Remove the laces that need replacing – but don’t rush. Many find it useful to remove the laces in stages, which makes it easier to follow the existing path when relacing. It also may help to take close-up pictures of the lacing, which can provide a refresher if needed.
Start with the webbing, which tends to have the most variety of lacing patterns. Depending on the model of glove, you may have to detach the web entirely as you remove the old laces, and some of the laces on the fingers may need to be removed at this point as well.

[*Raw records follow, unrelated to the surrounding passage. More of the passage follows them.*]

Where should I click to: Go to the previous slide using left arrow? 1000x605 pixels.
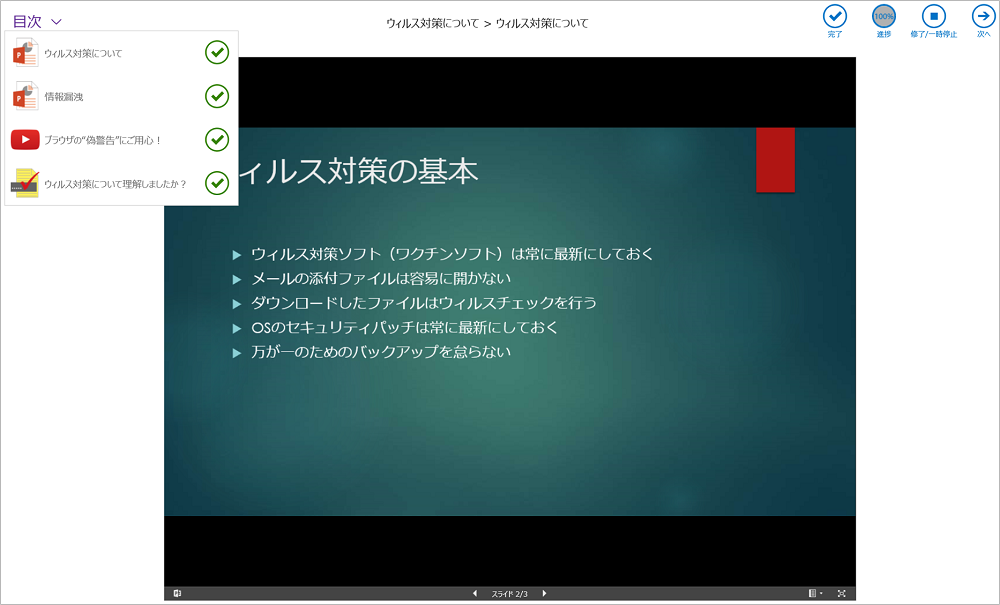475,594

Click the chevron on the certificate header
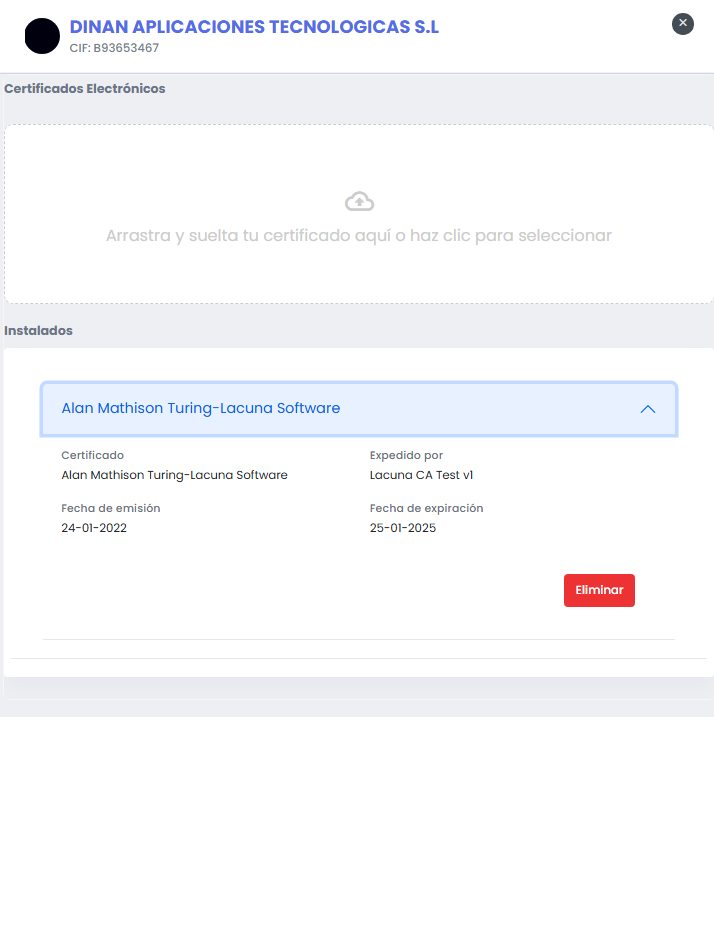[x=648, y=409]
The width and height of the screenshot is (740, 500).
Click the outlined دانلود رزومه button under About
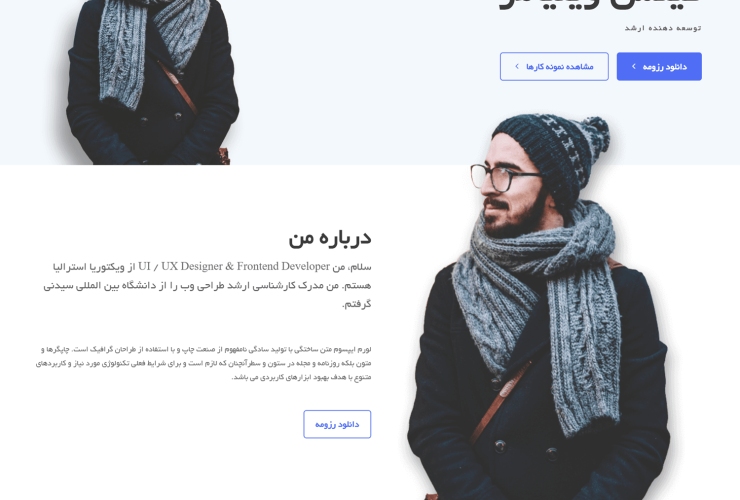click(337, 424)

Place one end of a lace into your lacing tool, and tie a knot at the other end. Using your lacing tool, insert the new laces into the holes from which you just removed the old. Pull the laces through tightly, using the pliers if needed – they will loosen as they break in. Follow the pattern of the old laces for each section until completed, and tie it off in a knot when you’re finished.
Move on to the fingers, removing old laces and replacing with new as needed. Tie off the lace with a square knot when you’re done with each section.
Re-string the heel of the glove, which also offers you the chance to open up the interior of the mitt, replace the padding, and replace or repair the interior lining if it’s been damaged by use. When relacing, this area of the glove isn’t tied off by a knot. Instead, pull the lace through the previous loops to attach it in place.
Tips & Warnings
- Take it slow. You don't have to unlace an entire section of the glove before beginning to thread in the new laces. Going just one hole or two at a time helps avoid confusion and mistakes.